→ **GIVEN PROBLEM**
Render the records below as a Markdown table with two columns, "Row" for a running number and "Line" for the text of each line, and leave out blank lines.
"""
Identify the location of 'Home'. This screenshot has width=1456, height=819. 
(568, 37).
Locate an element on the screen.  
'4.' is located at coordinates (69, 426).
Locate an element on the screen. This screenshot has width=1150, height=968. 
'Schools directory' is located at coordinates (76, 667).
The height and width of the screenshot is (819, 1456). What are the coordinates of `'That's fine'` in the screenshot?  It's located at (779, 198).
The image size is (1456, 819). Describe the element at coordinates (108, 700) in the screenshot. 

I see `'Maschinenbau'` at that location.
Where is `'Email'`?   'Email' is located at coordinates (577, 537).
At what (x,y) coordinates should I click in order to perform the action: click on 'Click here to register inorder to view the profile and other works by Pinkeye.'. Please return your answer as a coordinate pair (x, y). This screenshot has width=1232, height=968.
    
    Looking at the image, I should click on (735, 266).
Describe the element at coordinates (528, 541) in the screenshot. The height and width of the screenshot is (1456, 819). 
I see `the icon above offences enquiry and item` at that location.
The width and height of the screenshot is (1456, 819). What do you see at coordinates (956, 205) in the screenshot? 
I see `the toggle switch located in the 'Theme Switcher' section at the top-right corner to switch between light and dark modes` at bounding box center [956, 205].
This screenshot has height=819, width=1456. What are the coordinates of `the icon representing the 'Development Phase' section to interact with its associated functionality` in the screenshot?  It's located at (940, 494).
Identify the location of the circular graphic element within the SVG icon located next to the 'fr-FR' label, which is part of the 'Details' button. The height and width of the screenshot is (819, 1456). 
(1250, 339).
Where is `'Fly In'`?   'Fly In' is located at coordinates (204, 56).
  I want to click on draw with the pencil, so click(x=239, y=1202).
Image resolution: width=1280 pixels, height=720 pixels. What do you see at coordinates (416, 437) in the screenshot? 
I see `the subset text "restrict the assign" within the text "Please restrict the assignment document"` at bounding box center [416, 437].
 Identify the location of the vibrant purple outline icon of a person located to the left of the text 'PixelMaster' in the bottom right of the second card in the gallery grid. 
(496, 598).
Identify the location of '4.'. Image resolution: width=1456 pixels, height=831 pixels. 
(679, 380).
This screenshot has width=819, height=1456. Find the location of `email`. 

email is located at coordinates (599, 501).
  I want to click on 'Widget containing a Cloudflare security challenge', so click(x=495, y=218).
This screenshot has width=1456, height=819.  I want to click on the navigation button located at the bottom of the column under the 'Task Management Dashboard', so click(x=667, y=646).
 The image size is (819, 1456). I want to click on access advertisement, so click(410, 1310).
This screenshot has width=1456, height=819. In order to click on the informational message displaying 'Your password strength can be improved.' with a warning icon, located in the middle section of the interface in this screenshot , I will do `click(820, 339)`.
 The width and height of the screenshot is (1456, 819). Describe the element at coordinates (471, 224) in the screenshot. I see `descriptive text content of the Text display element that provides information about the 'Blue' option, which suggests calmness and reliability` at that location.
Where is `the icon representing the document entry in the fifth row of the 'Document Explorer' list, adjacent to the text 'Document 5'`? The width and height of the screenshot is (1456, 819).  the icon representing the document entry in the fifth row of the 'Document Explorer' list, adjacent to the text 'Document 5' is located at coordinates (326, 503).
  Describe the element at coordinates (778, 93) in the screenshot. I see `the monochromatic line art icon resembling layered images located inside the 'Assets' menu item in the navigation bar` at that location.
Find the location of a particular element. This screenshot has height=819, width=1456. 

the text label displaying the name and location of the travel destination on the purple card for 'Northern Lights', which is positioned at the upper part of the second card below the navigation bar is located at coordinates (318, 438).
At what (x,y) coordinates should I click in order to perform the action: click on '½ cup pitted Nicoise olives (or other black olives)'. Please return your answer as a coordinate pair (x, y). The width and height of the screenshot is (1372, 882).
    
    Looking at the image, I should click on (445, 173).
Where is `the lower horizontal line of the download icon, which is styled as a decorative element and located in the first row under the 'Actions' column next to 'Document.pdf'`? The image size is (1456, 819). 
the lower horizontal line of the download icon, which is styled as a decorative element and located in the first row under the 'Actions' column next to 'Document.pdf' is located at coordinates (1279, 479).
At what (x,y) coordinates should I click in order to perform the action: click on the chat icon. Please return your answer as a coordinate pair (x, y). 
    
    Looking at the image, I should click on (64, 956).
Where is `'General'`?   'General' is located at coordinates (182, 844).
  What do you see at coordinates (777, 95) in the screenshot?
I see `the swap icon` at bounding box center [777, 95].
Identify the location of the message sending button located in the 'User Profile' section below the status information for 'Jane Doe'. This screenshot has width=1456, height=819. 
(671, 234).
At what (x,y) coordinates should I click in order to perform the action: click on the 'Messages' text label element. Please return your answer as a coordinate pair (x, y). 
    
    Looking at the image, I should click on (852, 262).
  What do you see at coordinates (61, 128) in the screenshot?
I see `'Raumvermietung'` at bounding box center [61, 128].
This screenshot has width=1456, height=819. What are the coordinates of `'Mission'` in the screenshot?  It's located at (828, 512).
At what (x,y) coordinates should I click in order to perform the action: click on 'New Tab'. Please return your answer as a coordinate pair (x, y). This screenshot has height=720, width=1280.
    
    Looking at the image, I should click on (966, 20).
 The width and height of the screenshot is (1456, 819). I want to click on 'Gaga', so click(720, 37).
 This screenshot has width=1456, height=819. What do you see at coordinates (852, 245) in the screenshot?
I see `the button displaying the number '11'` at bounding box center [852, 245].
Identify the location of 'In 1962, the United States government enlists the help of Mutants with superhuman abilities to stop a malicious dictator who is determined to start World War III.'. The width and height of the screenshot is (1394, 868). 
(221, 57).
"""
→ **RESULT OF THE EXERCISE**
| Row | Line |
|---|---|
| 1 | Identify the location of 'Home'. This screenshot has width=1456, height=819.  |
| 2 | (568, 37). |
| 3 | Locate an element on the screen.   |
| 4 | '4.' is located at coordinates (69, 426). |
| 5 | Locate an element on the screen. This screenshot has width=1150, height=968.  |
| 6 | 'Schools directory' is located at coordinates (76, 667). |
| 7 | The height and width of the screenshot is (819, 1456). What are the coordinates of `'That's fine'` in the screenshot?  It's located at (779, 198). |
| 8 | The image size is (1456, 819). Describe the element at coordinates (108, 700) in the screenshot.  |
| 9 | I see `'Maschinenbau'` at that location. |
| 10 | Where is `'Email'`?   'Email' is located at coordinates (577, 537). |
| 11 | At what (x,y) coordinates should I click in order to perform the action: click on 'Click here to register inorder to view the profile and other works by Pinkeye.'. Please return your answer as a coordinate pair (x, y). This screenshot has width=1232, height=968. |
| 12 |     Looking at the image, I should click on (735, 266). |
| 13 | Describe the element at coordinates (528, 541) in the screenshot. The height and width of the screenshot is (1456, 819).  |
| 14 | I see `the icon above offences enquiry and item` at that location. |
| 15 | The width and height of the screenshot is (1456, 819). What do you see at coordinates (956, 205) in the screenshot?  |
| 16 | I see `the toggle switch located in the 'Theme Switcher' section at the top-right corner to switch between light and dark modes` at bounding box center [956, 205]. |
| 17 | This screenshot has height=819, width=1456. What are the coordinates of `the icon representing the 'Development Phase' section to interact with its associated functionality` in the screenshot?  It's located at (940, 494). |
| 18 | Identify the location of the circular graphic element within the SVG icon located next to the 'fr-FR' label, which is part of the 'Details' button. The height and width of the screenshot is (819, 1456).  |
| 19 | (1250, 339). |
| 20 | Where is `'Fly In'`?   'Fly In' is located at coordinates (204, 56). |
| 21 |   I want to click on draw with the pencil, so click(x=239, y=1202). |
| 22 | Image resolution: width=1280 pixels, height=720 pixels. What do you see at coordinates (416, 437) in the screenshot?  |
| 23 | I see `the subset text "restrict the assign" within the text "Please restrict the assignment document"` at bounding box center [416, 437]. |
| 24 |  Identify the location of the vibrant purple outline icon of a person located to the left of the text 'PixelMaster' in the bottom right of the second card in the gallery grid.  |
| 25 | (496, 598). |
| 26 | Identify the location of '4.'. Image resolution: width=1456 pixels, height=831 pixels.  |
| 27 | (679, 380). |
| 28 | This screenshot has width=819, height=1456. Find the location of `email`.  |
| 29 | email is located at coordinates (599, 501). |
| 30 |   I want to click on 'Widget containing a Cloudflare security challenge', so click(x=495, y=218). |
| 31 | This screenshot has width=1456, height=819.  I want to click on the navigation button located at the bottom of the column under the 'Task Management Dashboard', so click(x=667, y=646). |
| 32 |  The image size is (819, 1456). I want to click on access advertisement, so click(410, 1310). |
| 33 | This screenshot has width=1456, height=819. In order to click on the informational message displaying 'Your password strength can be improved.' with a warning icon, located in the middle section of the interface in this screenshot , I will do `click(820, 339)`. |
| 34 |  The width and height of the screenshot is (1456, 819). Describe the element at coordinates (471, 224) in the screenshot. I see `descriptive text content of the Text display element that provides information about the 'Blue' option, which suggests calmness and reliability` at that location. |
| 35 | Where is `the icon representing the document entry in the fifth row of the 'Document Explorer' list, adjacent to the text 'Document 5'`? The width and height of the screenshot is (1456, 819).  the icon representing the document entry in the fifth row of the 'Document Explorer' list, adjacent to the text 'Document 5' is located at coordinates (326, 503). |
| 36 |   Describe the element at coordinates (778, 93) in the screenshot. I see `the monochromatic line art icon resembling layered images located inside the 'Assets' menu item in the navigation bar` at that location. |
| 37 | Find the location of a particular element. This screenshot has height=819, width=1456.  |
| 38 | the text label displaying the name and location of the travel destination on the purple card for 'Northern Lights', which is positioned at the upper part of the second card below the navigation bar is located at coordinates (318, 438). |
| 39 | At what (x,y) coordinates should I click in order to perform the action: click on '½ cup pitted Nicoise olives (or other black olives)'. Please return your answer as a coordinate pair (x, y). The width and height of the screenshot is (1372, 882). |
| 40 |     Looking at the image, I should click on (445, 173). |
| 41 | Where is `the lower horizontal line of the download icon, which is styled as a decorative element and located in the first row under the 'Actions' column next to 'Document.pdf'`? The image size is (1456, 819).  |
| 42 | the lower horizontal line of the download icon, which is styled as a decorative element and located in the first row under the 'Actions' column next to 'Document.pdf' is located at coordinates (1279, 479). |
| 43 | At what (x,y) coordinates should I click in order to perform the action: click on the chat icon. Please return your answer as a coordinate pair (x, y).  |
| 44 |     Looking at the image, I should click on (64, 956). |
| 45 | Where is `'General'`?   'General' is located at coordinates (182, 844). |
| 46 |   What do you see at coordinates (777, 95) in the screenshot? |
| 47 | I see `the swap icon` at bounding box center [777, 95]. |
| 48 | Identify the location of the message sending button located in the 'User Profile' section below the status information for 'Jane Doe'. This screenshot has width=1456, height=819.  |
| 49 | (671, 234). |
| 50 | At what (x,y) coordinates should I click in order to perform the action: click on the 'Messages' text label element. Please return your answer as a coordinate pair (x, y).  |
| 51 |     Looking at the image, I should click on (852, 262). |
| 52 |   What do you see at coordinates (61, 128) in the screenshot? |
| 53 | I see `'Raumvermietung'` at bounding box center [61, 128]. |
| 54 | This screenshot has width=1456, height=819. What are the coordinates of `'Mission'` in the screenshot?  It's located at (828, 512). |
| 55 | At what (x,y) coordinates should I click in order to perform the action: click on 'New Tab'. Please return your answer as a coordinate pair (x, y). This screenshot has height=720, width=1280. |
| 56 |     Looking at the image, I should click on (966, 20). |
| 57 |  The width and height of the screenshot is (1456, 819). I want to click on 'Gaga', so click(720, 37). |
| 58 |  This screenshot has width=1456, height=819. What do you see at coordinates (852, 245) in the screenshot? |
| 59 | I see `the button displaying the number '11'` at bounding box center [852, 245]. |
| 60 | Identify the location of 'In 1962, the United States government enlists the help of Mutants with superhuman abilities to stop a malicious dictator who is determined to start World War III.'. The width and height of the screenshot is (1394, 868).  |
| 61 | (221, 57). |